James Bacchus, a professor of global affairs at the University of Central Florida and a former member of the WTO’s Appellate Body, wrote in March that Russia should be expelled from the WTO. Although there is no specific provision for such a move in the Marrakesh Agreement that established the WTO, “it is possible for two-thirds of the WTO’s 164 members to alter the rights and obligations of members and—if a member refuses to agree—for three fourths of the members to expel that member from the organization,” he wrote.Adding that this option is set out in Article X of the Agreement. It merely means that it is very difficult for the WTO to get a two third/three fourth majority for expelling a country and there are no veto powers as such.
WHO members have also pressed the Geneva-based health body—which usually avoids taking a stance on politics—to take action against Russia over the invasion, media, including the Daily Mail, have reported. On May 10, the WHO’s European Committee adopted a non-binding resolution condemning Russian attacks on Ukrainian health care facilities and the war’s impact on public health. The same resolution urged WHO chiefs to close their Moscow office for non-infectious diseases and relocate it to another country.
If Russia withdraws from the WTO it will have serious implications on dealing with 164 member countries of the WTO on trade issues and dispute settlement system because the WTO is a body designed to promote free trade through organising trade negotiations and act as an independent arbiter in settling trade disputes.

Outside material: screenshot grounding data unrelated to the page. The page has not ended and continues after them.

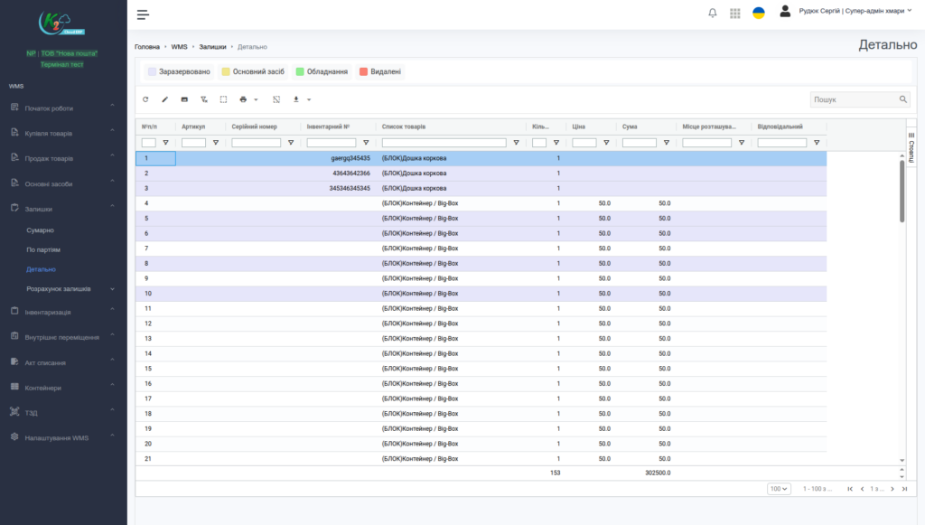
Task: Expand the user profile dropdown Рудюк Сергій
Action: pos(851,12)
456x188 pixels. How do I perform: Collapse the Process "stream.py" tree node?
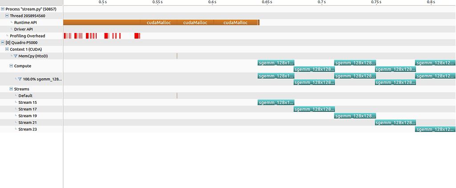[3, 9]
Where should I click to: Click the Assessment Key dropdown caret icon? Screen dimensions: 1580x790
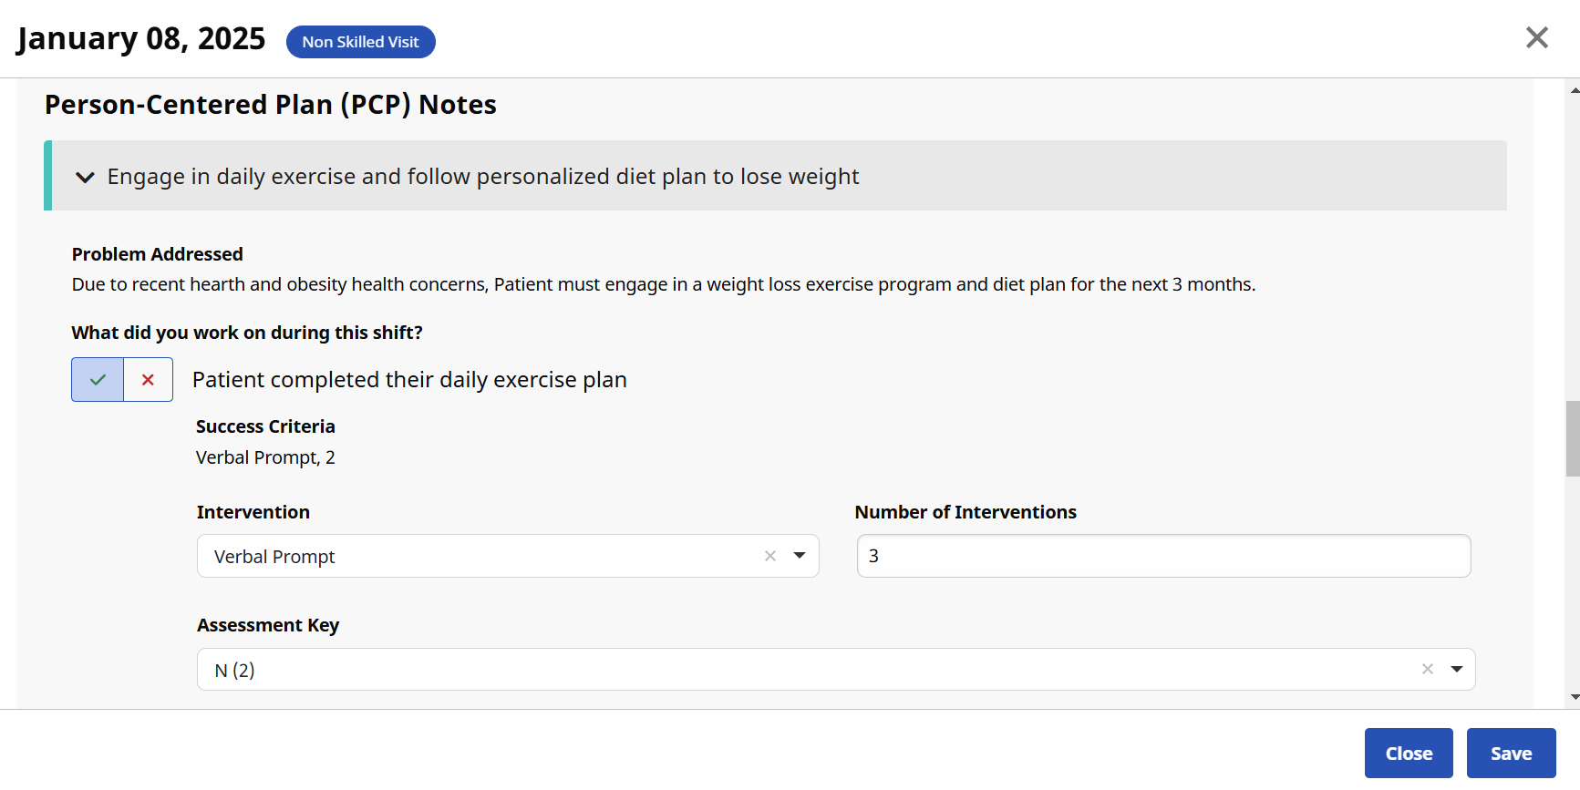click(1456, 669)
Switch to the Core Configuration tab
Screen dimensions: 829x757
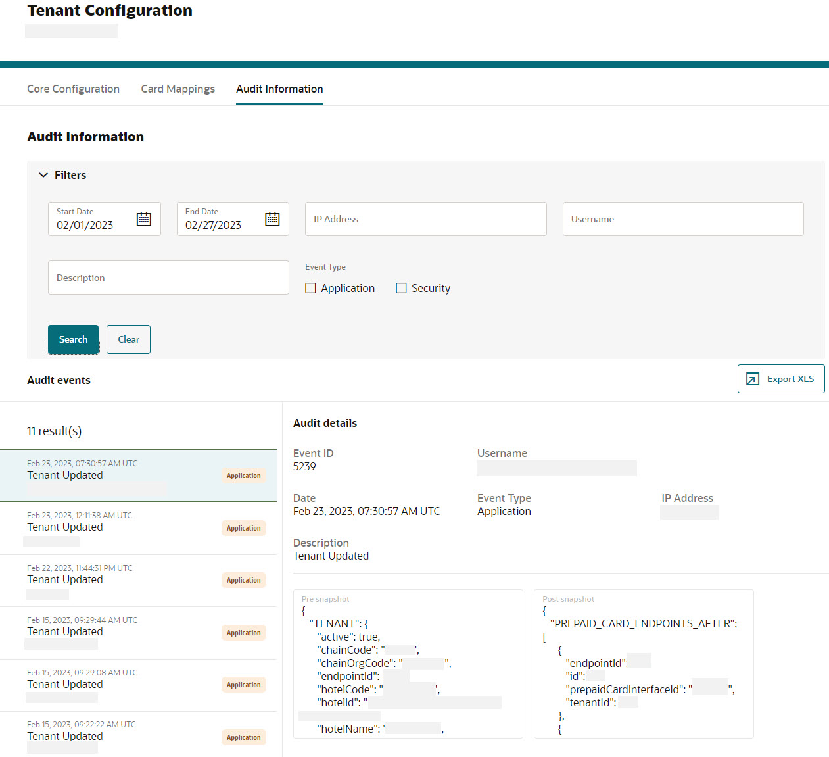[73, 89]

To some extent the WTO has been successful in promoting greater free trade. Russia will also suffer further in its economic development because WTO is committed to economic development. For example, recent rounds have put pressure on developed countries to accelerate restrictions on imports from the least-developing countries.By encouraging free trade, Russian firms can specialise and produce a higher quality of goods in world market. This enables more economies of scale, which is important for industries with high fixed costs, such as cars and aeroplanes manufacture. In new trade theory, it is this specialisation and exploitation of economies of scale that is most important factor in improving economic welfare for Russia.